- **Text block**:
┄┄┄┄┄┄┄┄┄┄
Marvel’s little kid super hero team is called (creatively enough) the Super Hero Squad.  That’s them in the picture above.  In Marvel’s team there isn’t even a female character to begin with!  If you dig through the website about them there is exactly one woman listed under “Heroes” and one under “Villains”.  The female hero is Ms. Marvel who is explicitly not a part of the Super Hero Squad, although she does work for the same organization, and is actually referred to in her bio as Ms. Crankypants.  Nice.  The female villain has a crush on Thor.  I couldn’t find either anywhere on the site except for the section listing characters.

What I noticed most about both of these superhero properties is that both have women characters, but both are explicitly marketed without them.  This is most marked in DC Super Friends, since Wonder Woman is a central character in the stories, yet is completely removed from all marketing materials for the property.  She doesn’t appear on any book covers, in any merchandise or in any of the ads that I’ve been able to find.

These are particularly notable properties because they are, for both companies, the property aimed at their youngest customers.  Marvel has “all ages” versions of several of their major characters which they market to kids, but they involve more complex stories and art, pushing them to a slightly older audience than the easily pre-school and young elementary friendly Super Hero Squad.  DC has a whole line of kids’ properties, but they too are largely aimed more at older elementary and middle school kids who are comfortable reading on their own and desiring more complex stories.  The only title they have which can easily be enjoyed by such a young audience besides DC Super Friends is Tiny Titans, which is clearly written with an audience in mind that already knows the characters at least a little bit and does not show the characters being superheroes, but rather focuses on superheroes living regular kid lives.
┄┄┄┄┄┄┄┄┄┄
- **Provided data**:
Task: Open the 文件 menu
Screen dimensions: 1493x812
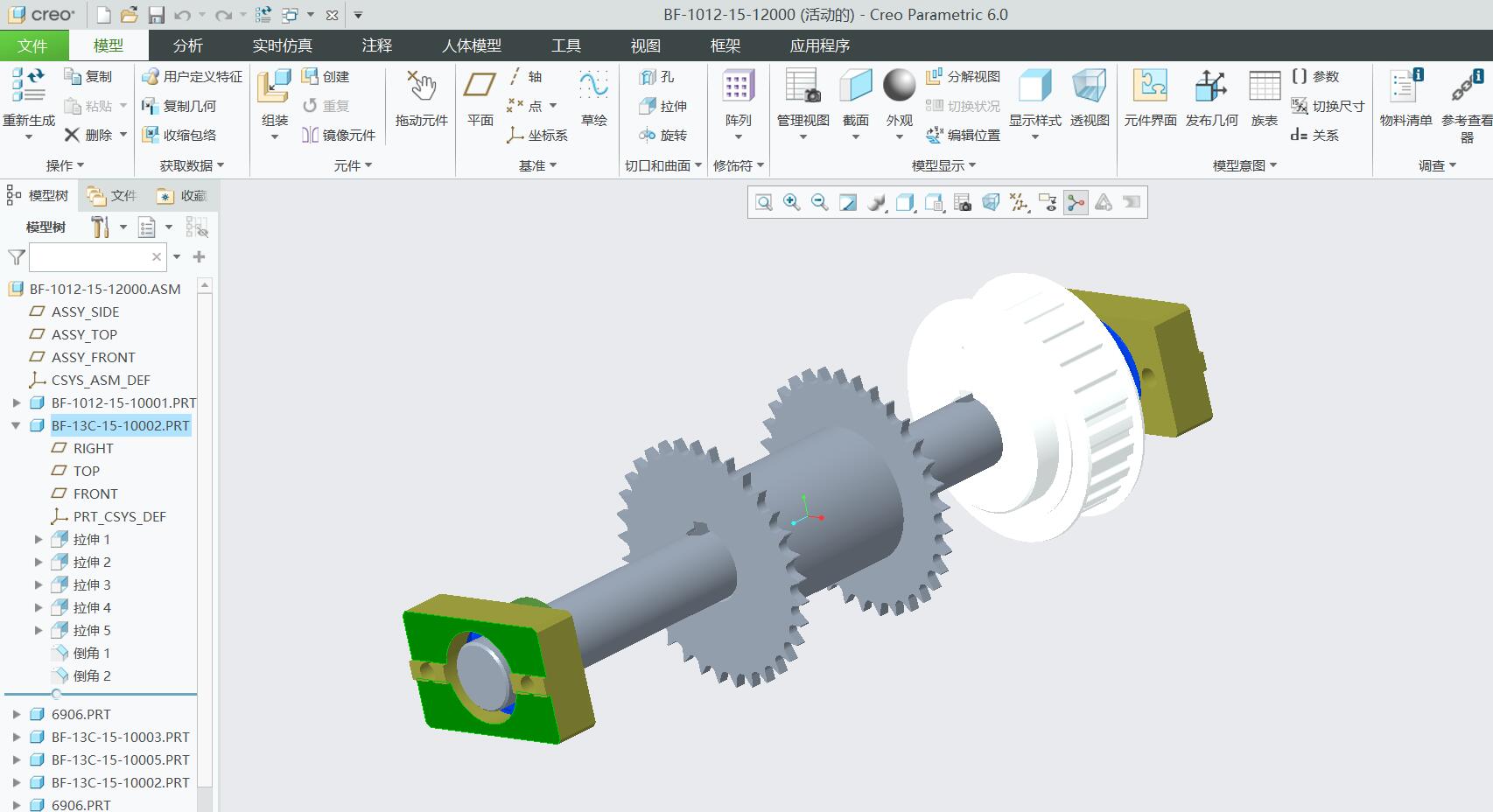Action: click(x=32, y=46)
┄┄┄┄┄┄┄┄┄┄
- **Written task A**:
Answer these questions from the text on superhero properties for young kids:
(i) What is Marvel's little kid super hero team called?
(ii) Which character is central in the DC Super Friends stories but absent from its marketing materials?
(iii) Besides DC Super Friends, which DC title can easily be enjoyed by a very young audience?
- **Written task B**: Retype the part of the text on superhero properties for young kids that opens with the words containing "What I noticed" and closes with "able to find.".

- **Output A**:
(i) The Super Hero Squad.
(ii) Wonder Woman.
(iii) Tiny Titans.

- **Output B**:
What I noticed most about both of these superhero properties is that both have women characters, but both are explicitly marketed without them.  This is most marked in DC Super Friends, since Wonder Woman is a central character in the stories, yet is completely removed from all marketing materials for the property.  She doesn’t appear on any book covers, in any merchandise or in any of the ads that I’ve been able to find.